COLE (1 syl.), a legendary British king, described as “a merry old soul,” fond of his pipe, fond of his glass, and fond of his “fiddlers three.” There were two kings so called—Cole (or Coil I.) was the predecessor of Porrex; but Coil II. was succeeded by Lucius, “the first British king who embraced the Christian religion.” Which of these two mythical kings the song refers to is not evident.
Cole (Mrs.). This character is designed for Mother Douglas, who kept a “gentlemen’s magazine of frail beauties” in a superbly furnished house at the north-east corner of Covent Garden. She died 1761.—S. Foote, The Minor (1760).
COLEIN (2 syl.), the great dragon slain by Sir Bevis of Southampton.—Drayton, Polyolbion, ii. (1612).

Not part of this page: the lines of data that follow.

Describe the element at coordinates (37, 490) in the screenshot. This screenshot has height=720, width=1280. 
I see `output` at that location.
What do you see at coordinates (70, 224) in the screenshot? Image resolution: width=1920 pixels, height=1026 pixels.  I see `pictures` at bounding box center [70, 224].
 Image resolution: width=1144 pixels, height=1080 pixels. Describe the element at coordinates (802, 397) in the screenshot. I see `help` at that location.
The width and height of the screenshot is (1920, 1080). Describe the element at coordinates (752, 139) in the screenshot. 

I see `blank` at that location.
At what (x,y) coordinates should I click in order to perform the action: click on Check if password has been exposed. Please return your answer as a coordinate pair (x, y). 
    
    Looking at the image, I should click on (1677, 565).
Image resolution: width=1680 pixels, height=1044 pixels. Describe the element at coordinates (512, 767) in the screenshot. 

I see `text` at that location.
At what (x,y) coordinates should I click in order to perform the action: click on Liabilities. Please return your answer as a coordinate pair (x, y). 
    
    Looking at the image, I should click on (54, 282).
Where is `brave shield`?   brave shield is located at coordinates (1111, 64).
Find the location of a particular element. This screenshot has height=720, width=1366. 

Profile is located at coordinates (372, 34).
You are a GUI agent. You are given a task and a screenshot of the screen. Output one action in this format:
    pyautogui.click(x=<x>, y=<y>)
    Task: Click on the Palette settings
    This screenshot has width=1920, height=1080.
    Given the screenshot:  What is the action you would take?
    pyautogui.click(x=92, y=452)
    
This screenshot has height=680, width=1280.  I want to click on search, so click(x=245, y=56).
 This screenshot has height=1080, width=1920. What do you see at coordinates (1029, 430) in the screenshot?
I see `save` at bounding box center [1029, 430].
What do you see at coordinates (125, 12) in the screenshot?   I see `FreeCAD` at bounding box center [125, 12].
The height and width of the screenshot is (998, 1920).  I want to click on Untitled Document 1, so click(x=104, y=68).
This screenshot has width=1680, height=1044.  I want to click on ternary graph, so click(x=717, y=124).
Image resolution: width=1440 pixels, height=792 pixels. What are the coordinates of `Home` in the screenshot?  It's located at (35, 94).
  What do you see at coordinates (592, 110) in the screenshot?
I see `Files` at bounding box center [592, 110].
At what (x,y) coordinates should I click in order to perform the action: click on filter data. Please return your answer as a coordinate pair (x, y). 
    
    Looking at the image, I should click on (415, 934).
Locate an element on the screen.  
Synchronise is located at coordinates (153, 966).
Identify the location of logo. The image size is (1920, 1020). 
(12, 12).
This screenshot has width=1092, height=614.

COLEMI’RA (3 syl.), a poetical name for a cook. The word is compounded of coal and mire.
“Could I,” he cried “express
how bright a grace
Adorns thy morning hands and well-washed
face,
Thou wouldst, Colemira, grant what I implore,
And yield me love, or wash thy face no
more.”
Shenstone, Colemira (an eclogue).
COLE’PEPPER (Captain) or CAPTAIN PEPPERCULL, the Alsatian bully.—Sir W. Scott, Fortunes of Nigel (time, James I.).
COLIN, or in Scotch CAILEN, Green Colin, the laird of Dunstaffnage, so called from the green colour which prevailed in his tartan.
COLIN AND ROSALINDE. In The Shephearde’s Calendar (1579), by Edm. Spenser, Rosalinde is the maiden vainly beloved by Colin Clout, as her choice was already fixed on the shepherd Menalcas. Rosalinde is an anagram of “Rose Danil,” a lady beloved by Spenser (Colin Clout), but Rose Danil had already fixed her affections on John Florio the Resolute, whom she subsequently married.
And I to thee will be as kind
As Colin was to Rosalinde,
Of courtesie the flower.
M. Drayton, Dowsabel (1593)
COLIN CLOUT, the pastoral name assumed by the poet Spenser, in The Shephearde’s Calendar, The Ruins of Time, Daphnaida, and in the pastoral poem called Colin Clout’s come home again (from his visit to Sir Walter Raleigh). Ecl. i. and xii. are soliloquies of Colin, being lamentations that Rosalinde will not return his love. Ecl. vi. is a dialogue between Hobbinol and Colin, in which the former tries to comfort the disappointed lover. Ecl. xi. is a dialogue between Thenot and Colin, Thenot begs Colin to sing some joyous lay; but Colin pleads grief for the death of the sheperdess Dido, and then sings a monody on the great sheperdess deceased. In ecl. vi. we are told that Rosalinde has betrothed herself to the shepherd Menalcas (1579).
In the last book of the Faery Queen, we have a reference to “Colin and his lassie,” (Spenser and his wife) supposed to be Elizabeth, and elsewhere called “Mirabella” See CLOUT, etc.